Dachten Sie an den Tod?

Als Buddhist sagte ich mir nur: Wenn dies das Ende meines Lebens sein soll, ist es okay, ist es Karma. Dann kam das Flugzeug. In diesem Moment hatte ich doch große Angst. Aber das Flugzeug verschwand. Dann erreichte ich Indien. Ich war überglücklich. Aus zwei Gründen. Ich war sicher, endlich. Und zweitens: Der Offizielle der indischen Regierung, der mich empfing, war ein alter Freund. Als ich sein Gesicht sah, fühlte ich eine Wiedervereinigung. Aber glauben Sie mir: In meinem ganzen Leben war diese Flucht die gefährlichste und traurigste Phase. Nichts hat mir je so viel Angst eingejagt.
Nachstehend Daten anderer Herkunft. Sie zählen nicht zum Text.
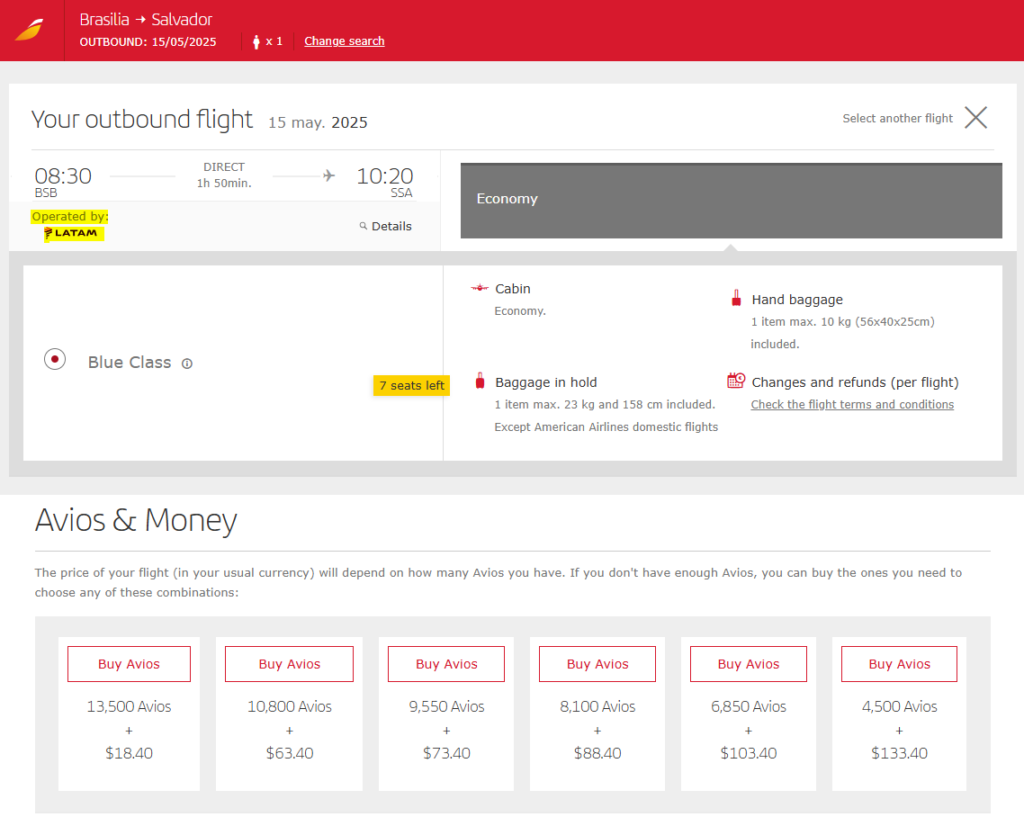Click the Change search link
1024x817 pixels.
coord(344,41)
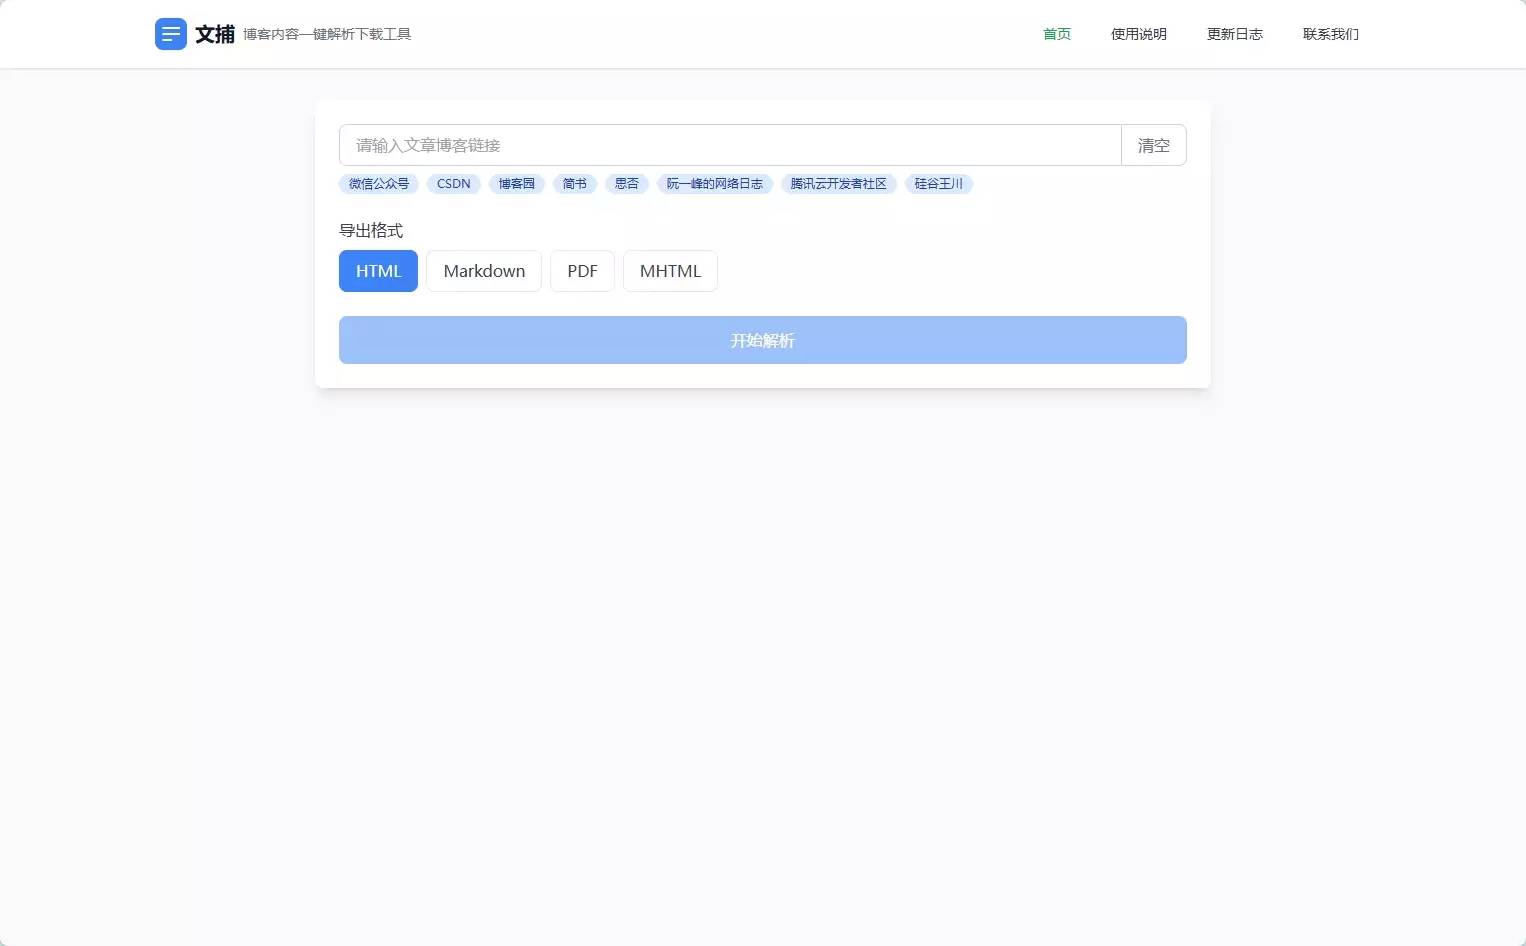This screenshot has height=946, width=1526.
Task: Click the 博客园 source tag
Action: [x=516, y=183]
Ihre Heiligkeit, Sie haben Ihre Heimat seit 50 Jahren nicht gesehen. Haben Sie noch besonders lebhafte Erinnerungen, an Landschaften, an Gerüche?

Oh ja, mein Erinnerungsvermögen ist noch ganz in Ordnung - ab der Zeit, als ich zwei, drei Jahre alt war. Ich habe aber kein Heimweh. Ich sage immer, wir sind heimatlos, aber als Heimatlose haben wir ein neues, glückliches Zuhause in Indien gefunden. Indien ist die Heimat unserer Spiritualität.

Was ist Ihre letzte Erinnerung an Norbulingka?

Kurz bevor wir es verließen, las ich in buddhistischen Schriften. Und ich weiß noch genau, an welcher Stelle ich die Lektüre abbrach - bei den Worten: "Sei mutig."